[Opening Data for this task section]

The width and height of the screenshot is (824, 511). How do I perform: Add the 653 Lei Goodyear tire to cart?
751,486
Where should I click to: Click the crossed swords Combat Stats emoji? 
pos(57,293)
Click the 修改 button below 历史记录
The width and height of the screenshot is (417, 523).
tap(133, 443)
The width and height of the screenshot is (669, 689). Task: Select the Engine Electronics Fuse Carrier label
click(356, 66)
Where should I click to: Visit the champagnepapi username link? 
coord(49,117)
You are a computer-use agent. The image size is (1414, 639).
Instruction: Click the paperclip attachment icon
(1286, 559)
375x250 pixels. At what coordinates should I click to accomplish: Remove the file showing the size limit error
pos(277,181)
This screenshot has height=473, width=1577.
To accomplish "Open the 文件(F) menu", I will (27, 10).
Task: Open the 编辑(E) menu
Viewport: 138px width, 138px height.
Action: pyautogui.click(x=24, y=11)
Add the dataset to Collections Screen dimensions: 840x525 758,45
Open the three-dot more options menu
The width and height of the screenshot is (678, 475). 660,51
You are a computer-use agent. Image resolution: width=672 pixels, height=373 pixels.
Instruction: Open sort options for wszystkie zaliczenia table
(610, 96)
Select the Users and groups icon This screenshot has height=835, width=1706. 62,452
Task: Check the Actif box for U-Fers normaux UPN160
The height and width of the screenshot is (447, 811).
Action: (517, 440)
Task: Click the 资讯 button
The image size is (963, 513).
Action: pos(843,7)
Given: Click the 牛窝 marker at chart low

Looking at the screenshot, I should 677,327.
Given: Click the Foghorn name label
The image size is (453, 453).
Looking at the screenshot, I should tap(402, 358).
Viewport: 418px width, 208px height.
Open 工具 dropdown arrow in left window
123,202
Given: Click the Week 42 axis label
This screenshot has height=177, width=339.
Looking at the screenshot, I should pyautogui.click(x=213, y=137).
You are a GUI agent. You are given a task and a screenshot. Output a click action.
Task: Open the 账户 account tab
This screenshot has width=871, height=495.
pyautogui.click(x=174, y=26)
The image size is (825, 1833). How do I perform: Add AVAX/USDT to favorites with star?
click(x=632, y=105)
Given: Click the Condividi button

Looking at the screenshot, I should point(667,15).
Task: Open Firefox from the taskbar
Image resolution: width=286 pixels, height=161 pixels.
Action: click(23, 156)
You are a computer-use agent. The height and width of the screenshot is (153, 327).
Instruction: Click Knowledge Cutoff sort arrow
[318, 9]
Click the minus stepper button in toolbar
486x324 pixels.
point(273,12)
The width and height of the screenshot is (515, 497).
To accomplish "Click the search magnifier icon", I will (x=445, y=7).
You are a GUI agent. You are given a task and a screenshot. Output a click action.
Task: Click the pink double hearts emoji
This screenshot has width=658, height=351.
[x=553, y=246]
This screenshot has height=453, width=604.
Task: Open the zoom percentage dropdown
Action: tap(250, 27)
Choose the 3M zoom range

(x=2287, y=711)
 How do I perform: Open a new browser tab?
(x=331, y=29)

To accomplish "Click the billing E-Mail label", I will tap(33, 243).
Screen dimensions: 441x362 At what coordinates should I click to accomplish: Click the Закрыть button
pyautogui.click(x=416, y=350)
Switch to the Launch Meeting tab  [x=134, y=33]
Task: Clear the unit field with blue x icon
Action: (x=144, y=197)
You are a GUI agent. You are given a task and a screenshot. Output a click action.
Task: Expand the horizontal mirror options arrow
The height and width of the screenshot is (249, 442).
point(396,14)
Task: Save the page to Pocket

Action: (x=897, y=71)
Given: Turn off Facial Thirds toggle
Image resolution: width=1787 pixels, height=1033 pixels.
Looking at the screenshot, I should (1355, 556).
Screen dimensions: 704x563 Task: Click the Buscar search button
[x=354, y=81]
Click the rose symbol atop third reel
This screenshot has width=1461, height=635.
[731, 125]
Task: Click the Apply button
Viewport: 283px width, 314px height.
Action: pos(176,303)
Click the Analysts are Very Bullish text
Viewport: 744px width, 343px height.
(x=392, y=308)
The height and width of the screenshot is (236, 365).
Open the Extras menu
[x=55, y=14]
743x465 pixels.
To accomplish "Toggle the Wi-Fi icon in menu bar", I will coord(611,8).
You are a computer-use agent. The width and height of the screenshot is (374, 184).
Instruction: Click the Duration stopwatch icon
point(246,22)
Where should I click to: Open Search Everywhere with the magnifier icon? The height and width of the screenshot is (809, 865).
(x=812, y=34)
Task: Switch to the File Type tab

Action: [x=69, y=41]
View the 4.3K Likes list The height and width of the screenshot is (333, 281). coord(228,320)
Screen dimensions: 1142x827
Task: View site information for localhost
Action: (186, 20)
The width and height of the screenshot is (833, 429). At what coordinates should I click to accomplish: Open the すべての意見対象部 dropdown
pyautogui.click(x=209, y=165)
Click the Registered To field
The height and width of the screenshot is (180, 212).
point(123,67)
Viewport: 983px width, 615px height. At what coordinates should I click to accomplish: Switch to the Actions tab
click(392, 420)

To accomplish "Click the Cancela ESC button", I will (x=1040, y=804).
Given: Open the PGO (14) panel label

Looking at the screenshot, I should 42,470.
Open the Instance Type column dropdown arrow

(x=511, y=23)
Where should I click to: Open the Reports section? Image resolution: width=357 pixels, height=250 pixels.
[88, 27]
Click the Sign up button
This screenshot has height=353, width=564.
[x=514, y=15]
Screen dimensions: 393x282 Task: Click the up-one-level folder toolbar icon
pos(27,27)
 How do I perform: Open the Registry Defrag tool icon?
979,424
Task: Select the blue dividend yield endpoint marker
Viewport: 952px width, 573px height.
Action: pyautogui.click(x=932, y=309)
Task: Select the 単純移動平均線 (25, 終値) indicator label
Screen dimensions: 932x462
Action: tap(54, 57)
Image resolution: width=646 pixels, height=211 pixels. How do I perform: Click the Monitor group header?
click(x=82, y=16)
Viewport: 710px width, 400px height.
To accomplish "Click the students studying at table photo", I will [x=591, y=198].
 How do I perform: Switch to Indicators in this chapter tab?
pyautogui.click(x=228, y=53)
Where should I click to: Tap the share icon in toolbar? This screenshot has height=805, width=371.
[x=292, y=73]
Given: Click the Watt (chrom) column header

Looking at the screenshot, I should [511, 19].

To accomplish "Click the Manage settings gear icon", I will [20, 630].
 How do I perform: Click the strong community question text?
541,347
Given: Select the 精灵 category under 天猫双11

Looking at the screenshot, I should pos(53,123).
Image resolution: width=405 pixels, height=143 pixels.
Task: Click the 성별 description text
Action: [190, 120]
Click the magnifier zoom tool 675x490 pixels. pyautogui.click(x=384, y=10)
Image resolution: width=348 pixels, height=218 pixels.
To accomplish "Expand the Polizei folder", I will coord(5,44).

[Closing Data for this task section]

Exercise objective:
Restate every record verbatim.

Exercise solution:
The width and height of the screenshot is (824, 511). How do I perform: Add the 653 Lei Goodyear tire to cart?
751,486
Where should I click to: Click the crossed swords Combat Stats emoji? 
pos(57,293)
Click the 修改 button below 历史记录
The width and height of the screenshot is (417, 523).
tap(133, 443)
The width and height of the screenshot is (669, 689). Task: Select the Engine Electronics Fuse Carrier label
click(356, 66)
Where should I click to: Visit the champagnepapi username link? 
coord(49,117)
You are a computer-use agent. The image size is (1414, 639).
Instruction: Click the paperclip attachment icon
(1286, 559)
375x250 pixels. At what coordinates should I click to accomplish: Remove the file showing the size limit error
pos(277,181)
This screenshot has height=473, width=1577.
To accomplish "Open the 文件(F) menu", I will (27, 10).
Task: Open the 编辑(E) menu
Viewport: 138px width, 138px height.
Action: pyautogui.click(x=24, y=11)
Add the dataset to Collections Screen dimensions: 840x525 758,45
Open the three-dot more options menu
The width and height of the screenshot is (678, 475). 660,51
You are a computer-use agent. Image resolution: width=672 pixels, height=373 pixels.
Instruction: Open sort options for wszystkie zaliczenia table
(610, 96)
Select the Users and groups icon This screenshot has height=835, width=1706. 62,452
Task: Check the Actif box for U-Fers normaux UPN160
The height and width of the screenshot is (447, 811).
Action: (517, 440)
Task: Click the 资讯 button
The image size is (963, 513).
Action: pos(843,7)
Given: Click the 牛窝 marker at chart low

Looking at the screenshot, I should 677,327.
Given: Click the Foghorn name label
The image size is (453, 453).
Looking at the screenshot, I should tap(402, 358).
Viewport: 418px width, 208px height.
Open 工具 dropdown arrow in left window
123,202
Given: Click the Week 42 axis label
This screenshot has height=177, width=339.
Looking at the screenshot, I should pyautogui.click(x=213, y=137).
You are a GUI agent. You are given a task and a screenshot. Output a click action.
Task: Open the 账户 account tab
This screenshot has width=871, height=495.
pyautogui.click(x=174, y=26)
The image size is (825, 1833). How do I perform: Add AVAX/USDT to favorites with star?
click(x=632, y=105)
Given: Click the Condividi button

Looking at the screenshot, I should point(667,15).
Task: Open Firefox from the taskbar
Image resolution: width=286 pixels, height=161 pixels.
Action: click(23, 156)
You are a computer-use agent. The height and width of the screenshot is (153, 327).
Instruction: Click Knowledge Cutoff sort arrow
[318, 9]
Click the minus stepper button in toolbar
486x324 pixels.
point(273,12)
The width and height of the screenshot is (515, 497).
To accomplish "Click the search magnifier icon", I will (x=445, y=7).
You are a GUI agent. You are given a task and a screenshot. Output a click action.
Task: Click the pink double hearts emoji
This screenshot has width=658, height=351.
[x=553, y=246]
This screenshot has height=453, width=604.
Task: Open the zoom percentage dropdown
Action: tap(250, 27)
Choose the 3M zoom range

(x=2287, y=711)
 How do I perform: Open a new browser tab?
(x=331, y=29)

To accomplish "Click the billing E-Mail label", I will tap(33, 243).
Screen dimensions: 441x362 At what coordinates should I click to accomplish: Click the Закрыть button
pyautogui.click(x=416, y=350)
Switch to the Launch Meeting tab  [x=134, y=33]
Task: Clear the unit field with blue x icon
Action: (x=144, y=197)
You are a GUI agent. You are given a task and a screenshot. Output a click action.
Task: Expand the horizontal mirror options arrow
The height and width of the screenshot is (249, 442).
point(396,14)
Task: Save the page to Pocket

Action: (x=897, y=71)
Given: Turn off Facial Thirds toggle
Image resolution: width=1787 pixels, height=1033 pixels.
Looking at the screenshot, I should (1355, 556).
Screen dimensions: 704x563 Task: Click the Buscar search button
[x=354, y=81]
Click the rose symbol atop third reel
This screenshot has width=1461, height=635.
[731, 125]
Task: Click the Apply button
Viewport: 283px width, 314px height.
Action: pos(176,303)
Click the Analysts are Very Bullish text
Viewport: 744px width, 343px height.
(x=392, y=308)
The height and width of the screenshot is (236, 365).
Open the Extras menu
[x=55, y=14]
743x465 pixels.
To accomplish "Toggle the Wi-Fi icon in menu bar", I will coord(611,8).
You are a computer-use agent. The width and height of the screenshot is (374, 184).
Instruction: Click the Duration stopwatch icon
point(246,22)
Where should I click to: Open Search Everywhere with the magnifier icon? The height and width of the screenshot is (809, 865).
(x=812, y=34)
Task: Switch to the File Type tab

Action: [x=69, y=41]
View the 4.3K Likes list The height and width of the screenshot is (333, 281). coord(228,320)
Screen dimensions: 1142x827
Task: View site information for localhost
Action: (186, 20)
The width and height of the screenshot is (833, 429). At what coordinates should I click to accomplish: Open the すべての意見対象部 dropdown
pyautogui.click(x=209, y=165)
Click the Registered To field
The height and width of the screenshot is (180, 212).
point(123,67)
Viewport: 983px width, 615px height. At what coordinates should I click to accomplish: Switch to the Actions tab
click(392, 420)

To accomplish "Click the Cancela ESC button", I will (x=1040, y=804).
Given: Open the PGO (14) panel label

Looking at the screenshot, I should 42,470.
Open the Instance Type column dropdown arrow

(x=511, y=23)
Where should I click to: Open the Reports section? Image resolution: width=357 pixels, height=250 pixels.
[88, 27]
Click the Sign up button
This screenshot has height=353, width=564.
[x=514, y=15]
Screen dimensions: 393x282 Task: Click the up-one-level folder toolbar icon
pos(27,27)
 How do I perform: Open the Registry Defrag tool icon?
979,424
Task: Select the blue dividend yield endpoint marker
Viewport: 952px width, 573px height.
Action: pyautogui.click(x=932, y=309)
Task: Select the 単純移動平均線 (25, 終値) indicator label
Screen dimensions: 932x462
Action: tap(54, 57)
Image resolution: width=646 pixels, height=211 pixels. How do I perform: Click the Monitor group header?
click(x=82, y=16)
Viewport: 710px width, 400px height.
To accomplish "Click the students studying at table photo", I will [x=591, y=198].
 How do I perform: Switch to Indicators in this chapter tab?
pyautogui.click(x=228, y=53)
Where should I click to: Tap the share icon in toolbar? This screenshot has height=805, width=371.
[x=292, y=73]
Given: Click the Watt (chrom) column header

Looking at the screenshot, I should [511, 19].

To accomplish "Click the Manage settings gear icon", I will [20, 630].
 How do I perform: Click the strong community question text?
541,347
Given: Select the 精灵 category under 天猫双11

Looking at the screenshot, I should pos(53,123).
Image resolution: width=405 pixels, height=143 pixels.
Task: Click the 성별 description text
Action: [190, 120]
Click the magnifier zoom tool 675x490 pixels. pyautogui.click(x=384, y=10)
Image resolution: width=348 pixels, height=218 pixels.
To accomplish "Expand the Polizei folder", I will coord(5,44).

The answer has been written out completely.